Aunt Eleanor's tea was warm, her gaze warmer. Which was exactly the problem.
Melisa didn't want to see that warmth extinguished. Not from the only woman in this family who had ever looked at her like a person, not a placeholder.
"I know this marriage wasn't ideal," she said, voice carefully neutral. "Leo and I agreed. We'll keep up appearances and part ways after two years."
There. Neat. Practical. Just like her life plan—right before it got hijacked by someone else's wedding invitation.
Aunt Eleanor's hand froze around her porcelain cup. She blinked, as if the words needed time to register. Then came the sigh, soft and complicated, like someone trying to iron out creases in silk.
"Melisa... are you sure this isn't worth trying? Sometimes what we resist the most—"
"—Is what we need the most," Melisa finished dully. She'd heard that one before. Usually right before someone handed her the short end of the stick and expected her to smile about it.
Aunt Eleanor's eyes searched hers. "You don't believe that?"
"I believe in practicality, not destiny," she murmured, looking away. If fate was real, then why did her dreams change the moment she made different choices? No, fate was just bad PR for poor decision-making.
Aunt Eleanor's fingers brushed hers. "Just... don't run from things before they begin."
Melisa didn't respond. Not because she didn't want to—but because she didn't know what counted as "beginning" anymore. The wedding? The deception? The years spent pretending Olivia's shadow wasn't blocking her light?
---
The next morning, sunlight spilled lazily through the villa window. Melisa lounged in the rocking chair like a cat who paid rent.
A knock. Then the door creaked open, and in came salvation on a tray—fresh cake, warm buns, even a little pot of honey like some kind of pastry-themed peace offering.
Melisa didn't even try to act reserved. She took the cake first. Because dignity was nice, but chocolate always won.
Then, halfway through her second bite, she paused. The freckled girl beside her looked familiar.
"You're Anna, right?" she asked, though she already knew. In her dreams, Anna had been the only one who didn't treat her like Olivia 2.0.
"Yes, Miss," Anna replied with a shy nod.
Melisa set her fork down. "Tell the head maid I need a guest room cleaned."
Anna blinked. "A guest is—"
"No," Melisa cut in. "For me."
The confusion on Anna's face didn't last long. Because someone else had already arrived—with all the grace of a thunderstorm slamming a glass door.
Bang.
Leonard stood there, the doorknob still trembling from impact, his suit pristine, his face anything but. He looked like someone had dared to rearrange the world without asking his permission.

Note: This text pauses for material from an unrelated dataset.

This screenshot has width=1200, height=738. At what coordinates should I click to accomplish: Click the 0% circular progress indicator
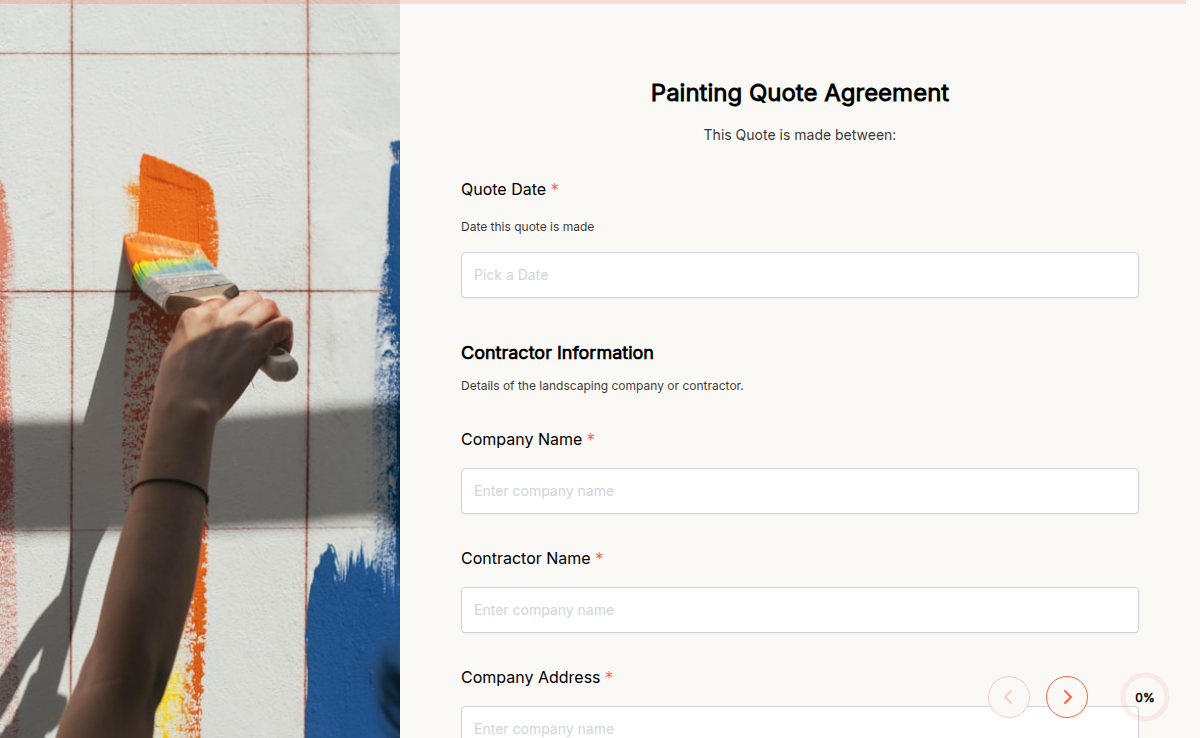[1144, 697]
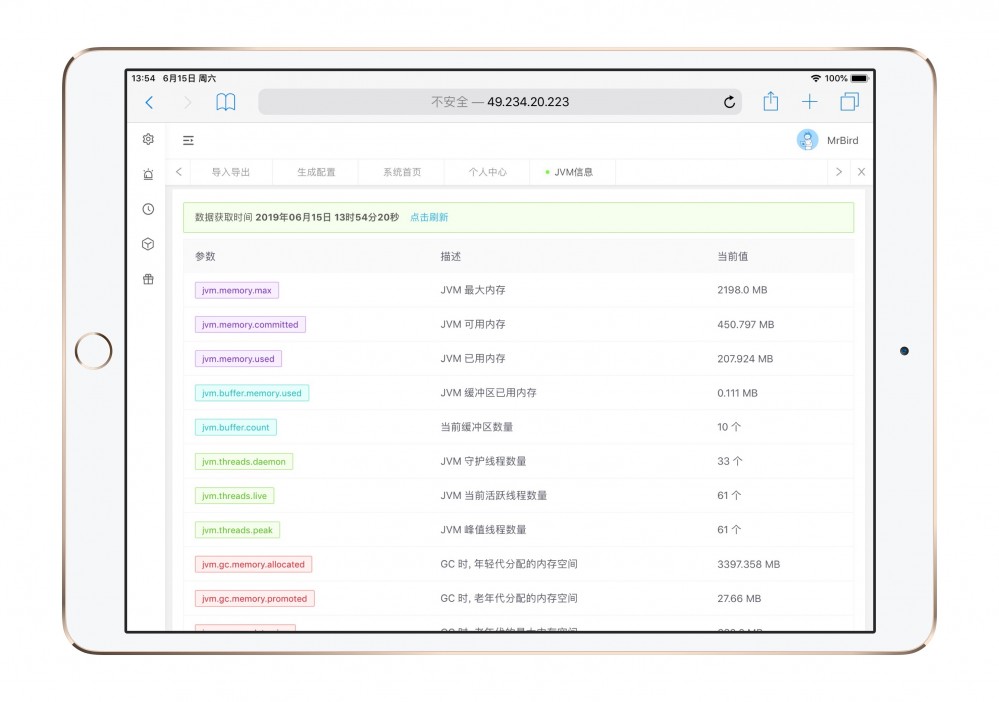Show all Safari tabs via tabs icon

click(850, 101)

Anna scurried out with the instincts of someone who knew how to survive the upper class.
Melisa, naturally, stayed seated.
"Leo," she said flatly, "are you in the habit of breaking doors or just mine?"
"Why do you want the guest room?" he asked, ignoring her question entirely.
Melisa leaned back, crossing her arms. "Why do you care?"
"You said you didn't want rumors."
"The staff here isn't suicidal. They won't talk."
"Then is it because you hate me that much?"
She almost laughed. "Oh, don't flatter yourself. I just sleep better alone."
Leonard stepped forward. She stood, the wall meeting her back a second too late. His shadow loomed, all sharp edges and unsaid accusations.
"You married me but wanted Tristan. Let's not pretend."
Melisa stared at him, the air shifting between them.
She could tell him the truth. That she'd never looked at Tristan that way. That the one time someone made her heart skip, it wasn't during a ballroom dance, but on a garden bench, when a certain awkward boy had handed her a crushed daisy and blurted out a confession.
But Olivia got sick that same day. And Melisa had forgotten to answer.
Apparently, he hadn't.
She looked away. "Believe what you want."
Silence. Heavy and tight.
Leonard's hand twitched, as if reaching for her, then dropped.
"We're still married, Melisa," he said, his voice strangely subdued. "Even for two years... I thought we could try."
Try?
She nearly asked, "Try what?" But the weight in his voice stopped her.
Instead, she gave him nothing.
Leonard left without another word.
---
She thought that would be the worst part of her day.
Until her parents arrived.
Uninvited, of course.
The Everharts never came with good intentions. In her dreams, they'd waited longer before playing the doting act. But now that their beloved Olivia's marriage plan had flopped spectacularly, they needed damage control.
A daughter sold off without return on investment? Unacceptable.
So here they were, all smiles, all guilt-laced embraces—pretending this visit was about love, not leverage.
Melisa didn't flinch. Not this time.
Because if life insisted on turning itself into a tragic comedy, she was done being the punchline.